[167] De Baiador nous rengeasmes cette côte d’Aphricque jusqu’à la riviere ditte Lore par les Espagnols. p. 372.

Il s’agit ici du Rio de Ouro.

[168] Ayant passé, nous vinsmes et arrivasmes en une petite Isle appelee Fernand de la Roque. p. 373.

On reconnaîtrait difficilement sous ce nom l’île de Fernão de Noronha, et non Fernando de Noronha, comme l’écrivent quelques géographes, elle est à 75° long. E. N. E. du Cap de São Roque, elle se trouve située par les 3° 48′ à 52′ de lat.
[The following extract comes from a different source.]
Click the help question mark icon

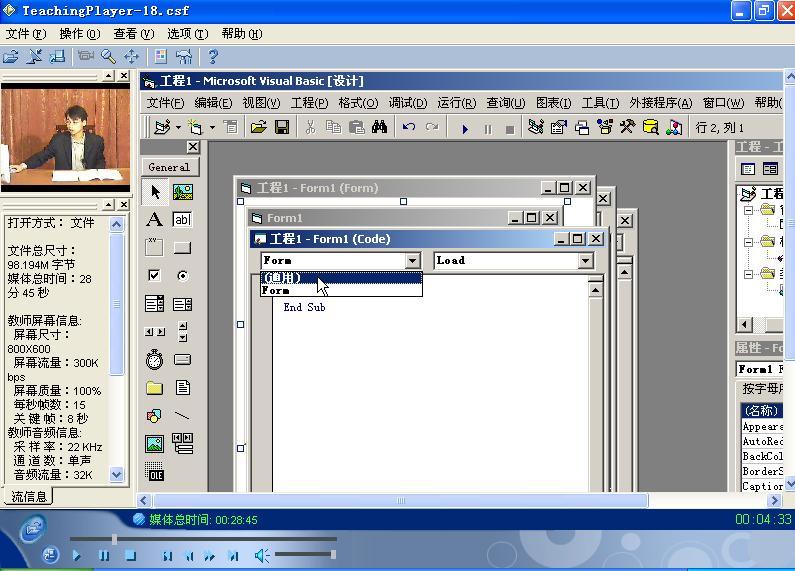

Son voisinage du Cap St. Roch explique l’altération de son nom. Quelques vieux voyageurs écrivent Fernand de la Rongne ; le P. Claude est dans ce cas.

[169] Puis ceste isle qui jusques à maintenant avoit esté appelee l’Islette Ste. Anne par ce que nous y estions arrivez ce jour-là et à cause de Madame la Comtesse de Soissons qui se nomme Anne, laquelle est parente de Mr. de Rasilly. p. 374.

Cette dernière circonstance a été omise par le P. Claude.

[170] Ils nous appellent les grands prophetes de Dieu et de Ioupan et en leur langage du pays Carribain, Matarata. p. 376.

Il faut lire Toupan au lieu de Ioupan. Quant au mot Matarata, qui revient dans cette phrase, ne peut-on l’expliquer par l’adjectif Mbaráeté qui signifie fort. Il semble être sous cette signification dans le Tesoro de la lengua Guarani du P. Ruiz de Montoya.

[171] Le sieur du Manoir. p. 378.

Le capitaine du Manoir était établi depuis longtemps dans l’île et il s’y était créé de nombreuses relations. Ce fut lui, qui lors de l’arrivée des missionnaires, les accueillit et leur donna même un festin. « Aussi magnifique que l’on saurait faire en France, » dit le P. Claude. MM. de Rasilly et de Pezieux y assistaient. Ce fut de la résidence de du Manoir qu’on partit pour venir occuper l’endroit, où s’éleva le fort de St. Louis. Cet officier revint en France, avant la prise de possession du Maranham par les Portugais.